*WHAT NEEDS TO BE DONE*
Below are some records; output all of them exactly as they read.

*TASK DATA*
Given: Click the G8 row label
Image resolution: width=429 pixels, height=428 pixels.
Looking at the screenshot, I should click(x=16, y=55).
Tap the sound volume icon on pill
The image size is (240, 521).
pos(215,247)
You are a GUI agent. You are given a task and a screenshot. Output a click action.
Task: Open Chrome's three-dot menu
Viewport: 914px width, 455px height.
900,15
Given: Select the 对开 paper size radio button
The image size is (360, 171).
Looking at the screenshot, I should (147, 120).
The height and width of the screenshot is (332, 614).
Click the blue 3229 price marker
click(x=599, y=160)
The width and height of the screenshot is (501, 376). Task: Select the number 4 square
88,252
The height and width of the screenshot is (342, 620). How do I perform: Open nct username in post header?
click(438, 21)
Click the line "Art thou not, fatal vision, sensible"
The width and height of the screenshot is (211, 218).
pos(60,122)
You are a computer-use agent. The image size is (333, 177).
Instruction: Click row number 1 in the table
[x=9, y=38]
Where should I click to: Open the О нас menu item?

*FINAL ANSWER*
Given: Click the G8 row label
Image resolution: width=429 pixels, height=428 pixels.
Looking at the screenshot, I should click(x=16, y=55).
Tap the sound volume icon on pill
The image size is (240, 521).
pos(215,247)
You are a GUI agent. You are given a task and a screenshot. Output a click action.
Task: Open Chrome's three-dot menu
Viewport: 914px width, 455px height.
900,15
Given: Select the 对开 paper size radio button
The image size is (360, 171).
Looking at the screenshot, I should (147, 120).
The height and width of the screenshot is (332, 614).
Click the blue 3229 price marker
click(x=599, y=160)
The width and height of the screenshot is (501, 376). Task: Select the number 4 square
88,252
The height and width of the screenshot is (342, 620). How do I perform: Open nct username in post header?
click(438, 21)
Click the line "Art thou not, fatal vision, sensible"
The width and height of the screenshot is (211, 218).
pos(60,122)
You are a computer-use agent. The image size is (333, 177).
Instruction: Click row number 1 in the table
[x=9, y=38]
Where should I click to: Open the О нас menu item?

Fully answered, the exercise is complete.